Dez anos depois, o canteiro da avenida Winston Churchill, no cruzamento com a avenida Henrique Mansano, na zona norte de Londrina, poderá ser reaberto. O Ippul (Instituto de Pesquisa e Planejamento Urbano de Londrina) elaborou um projeto que propõe a readequação do local, com o fechamento das atuais baias de conversão e a realocação dos semáforos instalados nos dois sentidos próximo ao cruzamento.

O projeto também contempla a pintura de faixas de pedestres, construção de rampas de acessibilidade, e sinalização vertical e horizontal alertando para os sentidos permitidos de circulação na via e da presença dos semáforos, que no total seriam quatro. "Isso vai possibilitar uma transposição mais rápida e segura frente as filas que são feitas atualmente para fazer o retorno em ambos os sentidos da via", justificou Reinaldo Ribeirete, presidente do Ippul.

Projeto foi encaminhado à CMTU e Secretaria de Obras, mas ainda não há prazo para ser colocado em prática
Projeto foi encaminhado à CMTU e Secretaria de Obras, mas ainda não há prazo para ser colocado em prática | Foto: Ricardo Chicarelli



A proposta já foi encaminhada para a Secretaria Municipal de Obras e Pavimentação, para providenciar a abertura do canteiro e adequações geométricas, e para a CMTU (Companhia Municipal de Trânsito e Urbanização de Londrina), que irá providenciar a instalação dos semáforos e a sinalização viária. Apesar do envio, ainda não existe um prazo estipulado para que o projeto vire realidade.
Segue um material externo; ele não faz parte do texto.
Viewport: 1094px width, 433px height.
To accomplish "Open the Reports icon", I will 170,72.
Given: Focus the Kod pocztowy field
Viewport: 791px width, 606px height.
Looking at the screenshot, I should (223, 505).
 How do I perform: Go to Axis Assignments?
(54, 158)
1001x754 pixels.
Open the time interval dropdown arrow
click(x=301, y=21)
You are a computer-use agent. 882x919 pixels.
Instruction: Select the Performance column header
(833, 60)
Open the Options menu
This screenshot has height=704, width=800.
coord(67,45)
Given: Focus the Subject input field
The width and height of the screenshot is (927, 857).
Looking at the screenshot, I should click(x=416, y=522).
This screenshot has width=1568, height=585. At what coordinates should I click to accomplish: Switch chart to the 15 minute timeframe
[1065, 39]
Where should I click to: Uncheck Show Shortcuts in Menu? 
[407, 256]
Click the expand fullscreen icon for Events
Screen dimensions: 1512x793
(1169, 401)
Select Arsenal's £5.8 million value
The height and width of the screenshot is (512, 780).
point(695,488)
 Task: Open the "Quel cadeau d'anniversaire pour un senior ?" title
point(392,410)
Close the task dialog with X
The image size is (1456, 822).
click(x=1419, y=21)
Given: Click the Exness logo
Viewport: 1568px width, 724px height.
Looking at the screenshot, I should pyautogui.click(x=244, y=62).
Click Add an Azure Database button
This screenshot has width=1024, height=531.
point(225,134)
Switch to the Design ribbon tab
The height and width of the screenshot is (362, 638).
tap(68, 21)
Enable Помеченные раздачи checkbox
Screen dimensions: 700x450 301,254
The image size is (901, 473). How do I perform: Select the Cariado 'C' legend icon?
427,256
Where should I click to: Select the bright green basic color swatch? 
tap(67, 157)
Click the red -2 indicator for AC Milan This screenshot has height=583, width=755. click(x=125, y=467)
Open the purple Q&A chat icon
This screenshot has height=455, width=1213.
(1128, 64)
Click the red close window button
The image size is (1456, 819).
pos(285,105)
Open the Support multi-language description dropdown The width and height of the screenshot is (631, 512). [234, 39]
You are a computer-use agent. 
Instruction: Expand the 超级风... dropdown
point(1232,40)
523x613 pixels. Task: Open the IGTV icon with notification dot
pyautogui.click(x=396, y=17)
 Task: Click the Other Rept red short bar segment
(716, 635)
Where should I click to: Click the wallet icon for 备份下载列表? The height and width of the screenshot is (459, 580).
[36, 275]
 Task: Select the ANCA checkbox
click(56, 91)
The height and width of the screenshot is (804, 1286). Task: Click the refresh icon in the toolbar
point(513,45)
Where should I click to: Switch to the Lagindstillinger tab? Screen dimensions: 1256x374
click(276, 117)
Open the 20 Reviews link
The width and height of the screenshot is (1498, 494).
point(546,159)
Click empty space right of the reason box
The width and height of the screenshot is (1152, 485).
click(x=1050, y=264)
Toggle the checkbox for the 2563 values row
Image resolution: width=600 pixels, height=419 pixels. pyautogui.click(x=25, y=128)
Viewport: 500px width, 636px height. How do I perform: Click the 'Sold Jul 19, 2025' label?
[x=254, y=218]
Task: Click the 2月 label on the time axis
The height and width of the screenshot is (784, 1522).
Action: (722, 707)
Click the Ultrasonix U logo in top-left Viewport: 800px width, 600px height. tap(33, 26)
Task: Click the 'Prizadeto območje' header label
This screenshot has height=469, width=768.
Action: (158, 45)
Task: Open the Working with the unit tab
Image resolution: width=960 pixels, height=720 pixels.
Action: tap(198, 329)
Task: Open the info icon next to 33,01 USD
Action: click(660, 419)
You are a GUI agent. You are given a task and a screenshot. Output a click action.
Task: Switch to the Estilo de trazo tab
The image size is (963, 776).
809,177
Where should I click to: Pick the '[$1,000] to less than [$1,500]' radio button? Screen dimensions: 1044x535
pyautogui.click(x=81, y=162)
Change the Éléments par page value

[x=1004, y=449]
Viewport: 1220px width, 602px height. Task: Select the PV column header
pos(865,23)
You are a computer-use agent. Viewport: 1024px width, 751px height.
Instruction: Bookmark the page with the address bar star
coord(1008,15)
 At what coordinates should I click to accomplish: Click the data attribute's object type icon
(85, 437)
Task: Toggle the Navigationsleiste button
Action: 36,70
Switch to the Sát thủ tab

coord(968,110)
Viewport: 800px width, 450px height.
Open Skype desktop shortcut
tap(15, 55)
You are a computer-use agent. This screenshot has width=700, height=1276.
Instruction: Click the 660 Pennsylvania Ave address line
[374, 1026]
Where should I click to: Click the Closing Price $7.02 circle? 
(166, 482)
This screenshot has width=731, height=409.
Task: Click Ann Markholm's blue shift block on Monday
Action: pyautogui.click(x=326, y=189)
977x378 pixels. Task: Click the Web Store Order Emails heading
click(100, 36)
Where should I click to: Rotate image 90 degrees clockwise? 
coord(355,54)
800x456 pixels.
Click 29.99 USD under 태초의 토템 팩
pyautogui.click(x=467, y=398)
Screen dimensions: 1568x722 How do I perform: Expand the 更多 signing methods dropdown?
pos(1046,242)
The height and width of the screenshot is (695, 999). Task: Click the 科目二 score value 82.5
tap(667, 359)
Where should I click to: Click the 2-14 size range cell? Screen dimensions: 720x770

Além da reabertura do canteiro, foi proposta uma mudança na rotatória situada a 300 metros de distância do início da Henrique Mansano. "Com este cruzamento funcionando, a perspectiva é que menos motoristas tenham que ir até a rotatória que fica em frente ao terminal do Ouro Verde, desafogando o trânsito neste local. Assim, será possível fazer uma abertura no meio da rotatória, para que, quem vem na Winston Churchill sentido Saul Elkind siga direto", explicou.

PRIORIDADES
Segundo Ribeirete, o projeto da zona norte faz parte de um conjunto de 50 planos elaborados pelo instituto para melhorar o tráfego em entrocamentos conhecidos pelos problemas de trânsito. Entre as iniciativas estão a implantação de um semáforo na avenida Dez de Dezembro para quem sobe até a Juscelino Kubitschek, e a construção de um viaduto na avenida Rio Branco com Leste-Oeste.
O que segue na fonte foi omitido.